Ten long hours later (oh, excuse me — it’s not even five), Lane will find himself floundering in the epic aria during which Hickey unburdens himself of his own pipedream. But who could blame him? Like the play itself, the scene is wordy, repetitious and seriously overwritten. Artistic purity be damned; the play, the playwright, the actors, and the audience would have been better served by a streamlined version of the overwrought script.
That said, if not universally acknowledged by purists, it’s a tribute to helmer Robert Falls and his fine ensemble that, no matter how exhausted, the audience remains spellbound.
Many of the performers are repeating the roles they created in the original 2012 production, and some of them seem to own their characters, who represent a cross-section of society’s wretched rejects. Stephen Ouimette is heartbreaking as Harry Hope, who hasn’t stepped outside his saloon in 20 years, still in mourning for his beloved late wife — or so he believes, until Hickey forces him to come clean about the ties that really bind him here. James Harms could make a turnip weep as James Cameron, a sad old newsman known as Jimmy Tomorrow for his insistence that he will march right into his old newsroom and re-claim his job — tomorrow. And John Douglas Thompson, a formidable classical actor, is downright riveting as Joe Mott, the former owner of a Negro gambling house who only needs a decent stake to step back into his old life — provided he can keep his towering rage in check.
Not all of the performances are on that level. Don Parritt (Patrick Andrews), the sniveling runaway from his mother’s cell of political radicals, is supposed to be pathetic, not irritating. But even smaller roles can be electrifying in the hands of someone like Lee Wilkof, who makes that boring old anarchist, Hugo Kalmar, far more complex and much more frightening than he’s traditionally played. And Kate Arrington brings a lovely quality to Cora, the much-traveled streetwalker who keeps promising to walk away from her profession.

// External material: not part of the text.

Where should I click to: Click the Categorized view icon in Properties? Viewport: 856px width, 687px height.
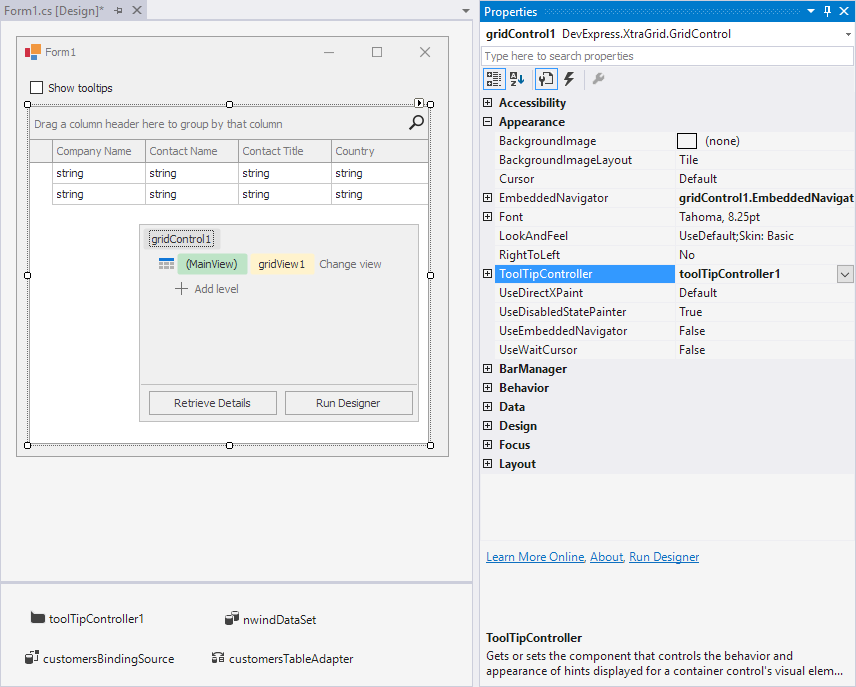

O’Neill writes with furious passion about the lies that blind us to our true selves. In Hickey’s voice, he makes a case for truth being the absolution of guilt. But then there’s Larry Slade’s argument that we’ve earned our guilt and should live — or die — with it. At the end of this harrowing look into the souls of the damned, we’re more inclined to say: Whatever gets you through the night.